It's possible to link two ducks together so that when one moves, the other moves with it. This is done automatically when you create an outline and region at the same time in the bline tool; a single bline is created, and is linked to the vertices parameter of both the outline and the region. This allows you to move the outline around and have the region it surrounds automatically move with it.
To link some ducks together, select them by selecting their layer(s) and dragging a box around them, or by holding the control key and toggling individual ducks on, then right-click on one of the selected ducks and select 'link' from the context menu.
All of the selected ducks must be of the same basic type. You can't link a real value to a vector value. You can usually link a vertex to a tangent if you like, because they are both vector values. I'm not sure it makes much sense to do so, however.
Which Duck Moves and Which Stays Still?
So you've selected a bunch of ducks, right clicked to bring up the menu and clicked 'link'. Which of the ducks' positions is used as the new shared position?

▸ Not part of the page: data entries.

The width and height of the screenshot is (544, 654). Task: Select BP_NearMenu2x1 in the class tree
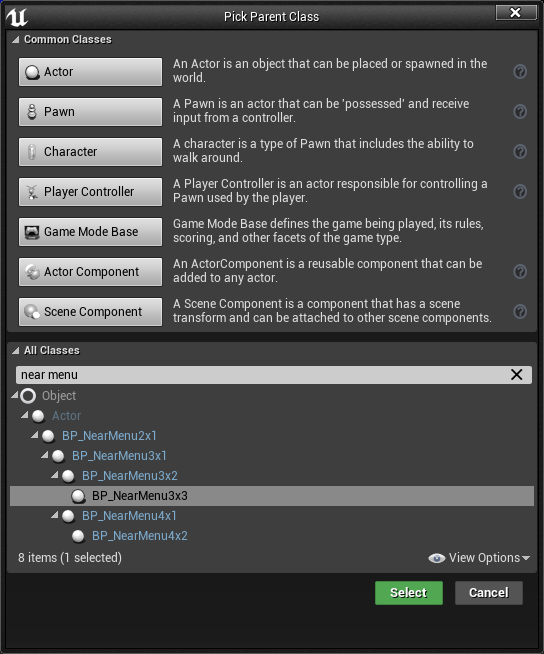click(x=109, y=435)
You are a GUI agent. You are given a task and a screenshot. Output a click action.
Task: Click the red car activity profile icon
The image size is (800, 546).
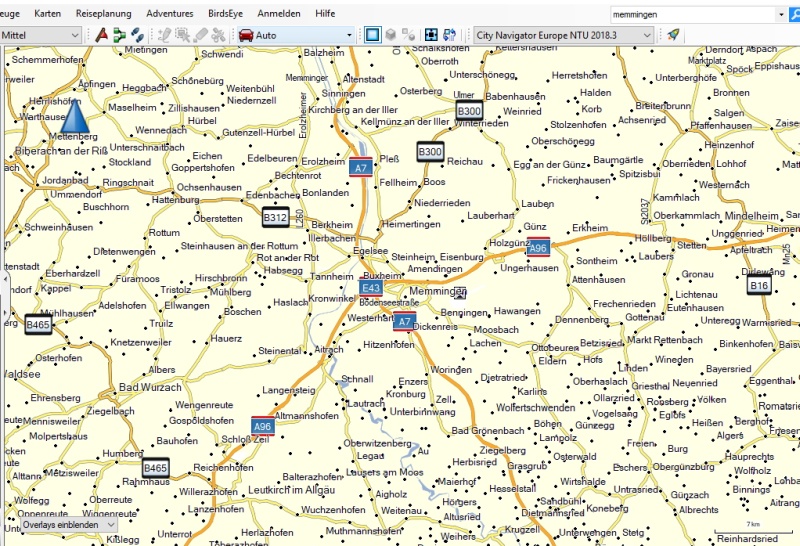[x=245, y=35]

It works like this: a tiered decision process:
Tier 0 is applied only for ducks which are simple values (ie. none of them correspond to a ValueNode). There could be two cases:
- If each duck is from a different layer, then the 'first' one is the one from the topmost layer as of svn r1564. Before that the one from the lowest layer was used.
- If the ducks are from the same layer, it seems to be the duck listed last in the parameter dialog that has its value used.
This case won't happen if any of the ducks are animated, converted, or already linked to anything else, including being part of a bline.
If any of the ducks are an exported value:
- If all the ducks which are an exported value are the same exported value, then that value is used.
- Otherwise it's an error; linking isn't allowed to change an exported value.
So none of the ducks are an exported value.
If any of the ducks are referenced more than the others, then one of those is used.
What does 'referenced' mean? It's a count of how many times the value is used. If 2 ducks are linked together, that value will be referenced twice.
Notice that if you draw an outline and region at once using the bline tool, the points in the created layers will each have a reference count of one, since the points themselves aren't linked to each other. Rather, it is the blines (the lists of blinepoints) that are linked. On the other hand, if you draw an outline and a region separately and link their vertices individually, then each vertex will have a reference count of 2.
If it's still not decided which one to use, and some of the ducks are animated and others are constant values, then one of the animated ones will be used.
After that, if two or more ducks are animated, the one with the most waypoints gets priority.
If it's still not decided, then the one that was least recently modified will get priority.
So if all other things are equal, you can decide which duck gets moved by nudging the one you want to move a little just before linking.
Note that until svn r1563 the modification time wasn't being initialised when layers were first created. This had the effect of giving the modification time a random value, which usually came out around zero, and so newly created layers would appear to be older than old-but-edited layers.
If even the modification date of the ValueNodes is the same, there's nothing to base the decision on and so the 'first' duck's value is used.